» GIVEN TASK: Output the rows below from the line with "Click the word Entry (x=504, y=548)" to the line with "Mark the middle", inclusive, as a JSON list of strings with one string per line and blank lines omitted.

Page and screen pointing data
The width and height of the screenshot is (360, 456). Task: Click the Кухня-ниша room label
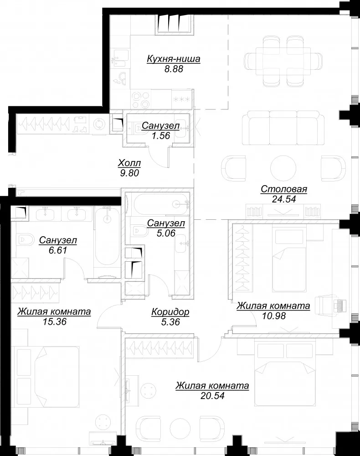pos(174,59)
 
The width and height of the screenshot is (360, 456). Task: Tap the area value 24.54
pos(284,199)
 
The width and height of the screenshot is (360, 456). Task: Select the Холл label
pos(129,163)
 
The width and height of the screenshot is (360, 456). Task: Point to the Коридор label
pos(170,312)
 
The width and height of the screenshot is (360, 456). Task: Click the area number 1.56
pos(161,135)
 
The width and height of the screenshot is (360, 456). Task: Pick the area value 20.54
pos(212,395)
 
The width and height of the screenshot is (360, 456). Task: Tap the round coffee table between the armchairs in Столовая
pos(283,168)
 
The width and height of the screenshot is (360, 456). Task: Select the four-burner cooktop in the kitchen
pos(141,99)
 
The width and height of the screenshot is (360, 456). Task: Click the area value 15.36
pos(54,321)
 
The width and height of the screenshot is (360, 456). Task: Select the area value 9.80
pos(129,173)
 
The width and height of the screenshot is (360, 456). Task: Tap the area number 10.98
pos(273,316)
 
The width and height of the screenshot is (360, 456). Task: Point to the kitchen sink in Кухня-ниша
pos(121,57)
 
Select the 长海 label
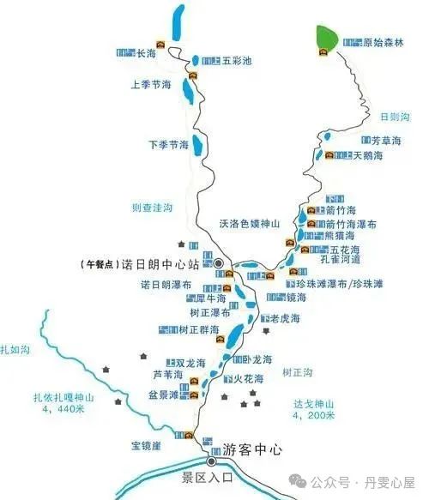(x=146, y=54)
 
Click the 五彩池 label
(x=237, y=61)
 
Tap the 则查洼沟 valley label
(x=152, y=208)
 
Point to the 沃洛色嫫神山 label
(x=250, y=224)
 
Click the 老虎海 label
(x=287, y=319)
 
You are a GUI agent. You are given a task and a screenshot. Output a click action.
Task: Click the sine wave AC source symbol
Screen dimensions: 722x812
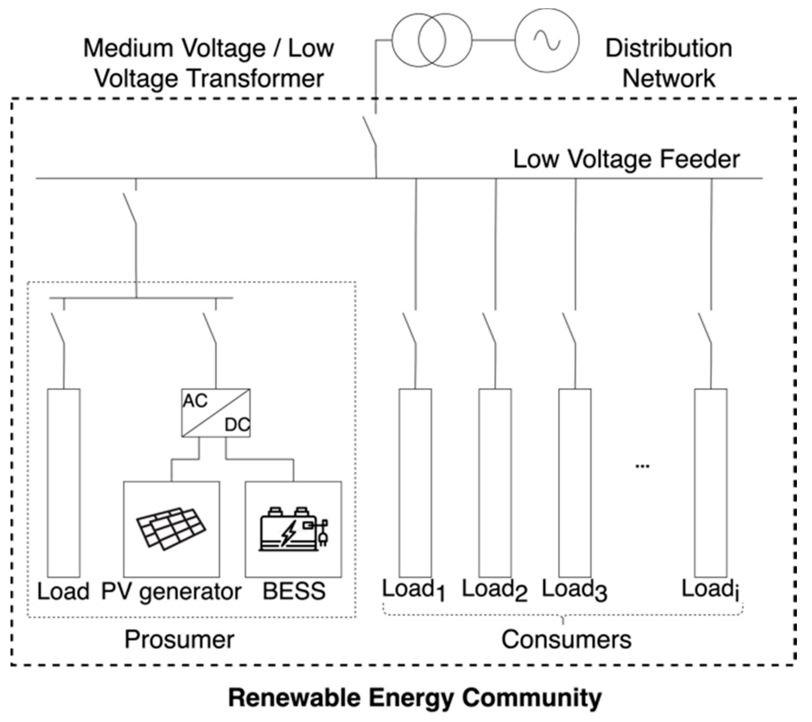[547, 40]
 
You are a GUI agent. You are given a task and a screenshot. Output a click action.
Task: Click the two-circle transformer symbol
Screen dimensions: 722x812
[431, 40]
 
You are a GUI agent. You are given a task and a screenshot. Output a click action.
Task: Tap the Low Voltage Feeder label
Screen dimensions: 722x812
[626, 159]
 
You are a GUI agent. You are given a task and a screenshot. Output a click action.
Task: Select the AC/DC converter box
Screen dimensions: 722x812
[216, 413]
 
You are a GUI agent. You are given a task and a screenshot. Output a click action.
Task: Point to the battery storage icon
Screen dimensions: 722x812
[293, 530]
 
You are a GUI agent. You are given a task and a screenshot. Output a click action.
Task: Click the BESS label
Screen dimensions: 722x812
[294, 591]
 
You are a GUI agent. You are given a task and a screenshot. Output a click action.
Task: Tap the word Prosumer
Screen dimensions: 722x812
[179, 639]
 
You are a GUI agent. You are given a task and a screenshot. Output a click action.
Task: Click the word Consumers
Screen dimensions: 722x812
[566, 639]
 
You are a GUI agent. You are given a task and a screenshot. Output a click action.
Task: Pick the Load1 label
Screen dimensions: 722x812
[413, 590]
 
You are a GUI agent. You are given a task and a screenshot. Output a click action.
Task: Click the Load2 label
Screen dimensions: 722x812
[495, 590]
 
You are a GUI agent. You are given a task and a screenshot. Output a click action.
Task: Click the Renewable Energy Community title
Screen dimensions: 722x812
[415, 698]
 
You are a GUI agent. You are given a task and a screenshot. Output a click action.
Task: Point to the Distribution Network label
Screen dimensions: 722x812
[668, 63]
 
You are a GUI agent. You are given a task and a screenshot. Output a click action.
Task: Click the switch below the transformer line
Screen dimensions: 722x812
[370, 131]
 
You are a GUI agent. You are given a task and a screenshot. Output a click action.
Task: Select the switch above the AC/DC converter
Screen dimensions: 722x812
[210, 328]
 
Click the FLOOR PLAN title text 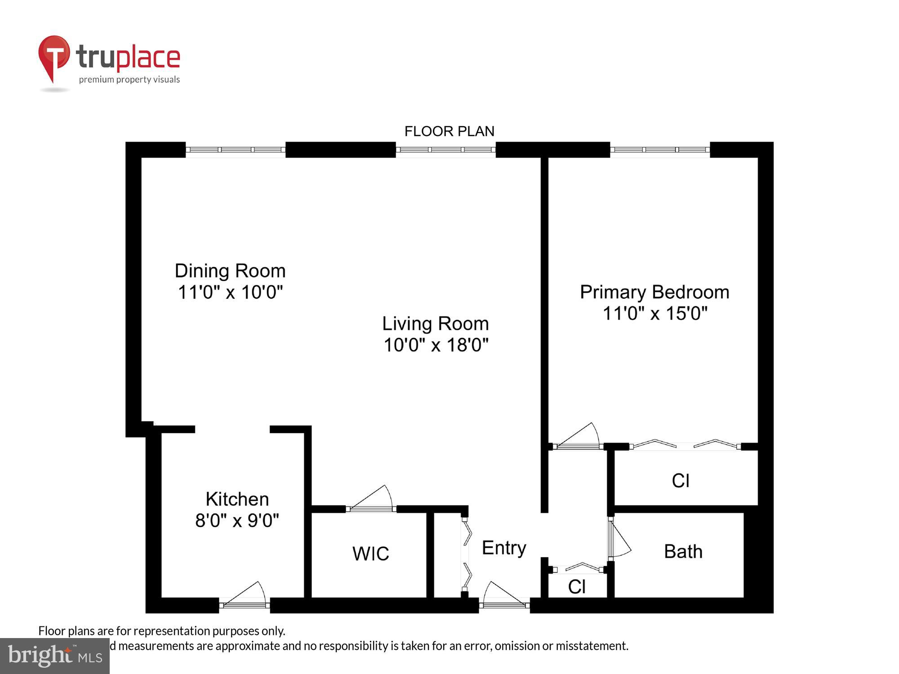(x=449, y=131)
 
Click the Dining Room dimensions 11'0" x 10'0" (x=230, y=293)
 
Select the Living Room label (x=435, y=324)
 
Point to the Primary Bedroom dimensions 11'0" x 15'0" (x=654, y=314)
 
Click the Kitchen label (x=237, y=499)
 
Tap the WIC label (x=370, y=554)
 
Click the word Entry (x=504, y=548)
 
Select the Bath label (x=683, y=551)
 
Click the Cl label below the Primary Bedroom (x=681, y=481)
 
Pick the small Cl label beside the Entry (x=577, y=587)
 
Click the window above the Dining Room (x=236, y=150)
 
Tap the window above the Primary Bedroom (x=660, y=150)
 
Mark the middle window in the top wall (x=445, y=150)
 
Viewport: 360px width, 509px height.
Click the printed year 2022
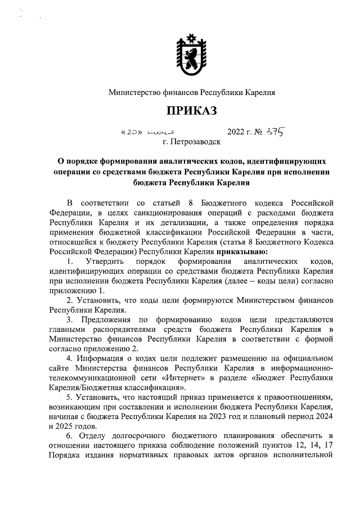(x=238, y=133)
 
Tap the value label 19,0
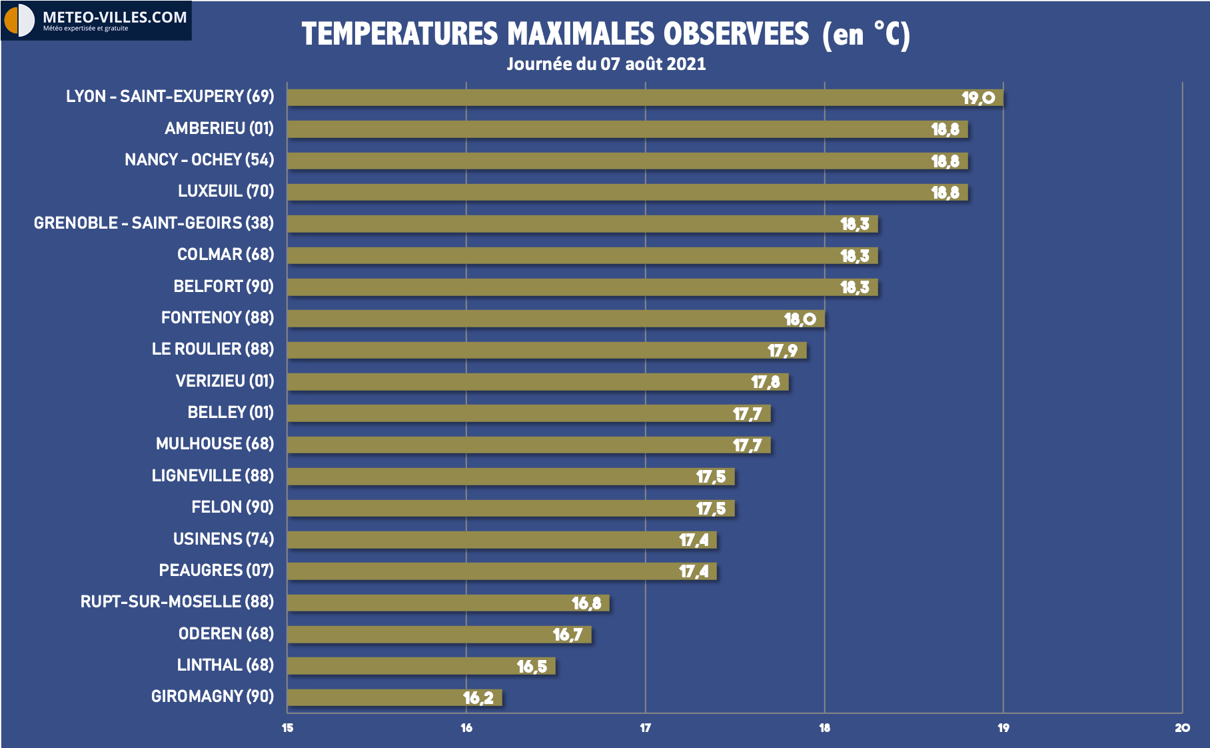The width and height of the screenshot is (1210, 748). (977, 98)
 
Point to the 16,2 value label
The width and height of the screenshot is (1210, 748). (478, 698)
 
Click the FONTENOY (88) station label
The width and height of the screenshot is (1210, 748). (217, 318)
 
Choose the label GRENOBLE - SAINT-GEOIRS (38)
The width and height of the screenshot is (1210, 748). (154, 223)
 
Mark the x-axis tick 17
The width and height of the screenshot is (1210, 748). (645, 728)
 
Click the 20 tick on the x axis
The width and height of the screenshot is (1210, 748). (1182, 728)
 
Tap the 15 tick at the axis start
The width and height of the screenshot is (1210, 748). (287, 728)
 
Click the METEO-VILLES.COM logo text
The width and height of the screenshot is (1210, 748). (115, 17)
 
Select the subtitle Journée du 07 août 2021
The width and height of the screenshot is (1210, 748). (606, 64)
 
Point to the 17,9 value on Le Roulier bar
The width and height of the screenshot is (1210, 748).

» SOLVED EXERCISE:
[
  "Click the word Entry (x=504, y=548)",
  "Select the Bath label (x=683, y=551)",
  "Click the Cl label below the Primary Bedroom (x=681, y=481)",
  "Pick the small Cl label beside the Entry (x=577, y=587)",
  "Click the window above the Dining Room (x=236, y=150)",
  "Tap the window above the Primary Bedroom (x=660, y=150)",
  "Mark the middle window in the top wall (x=445, y=150)"
]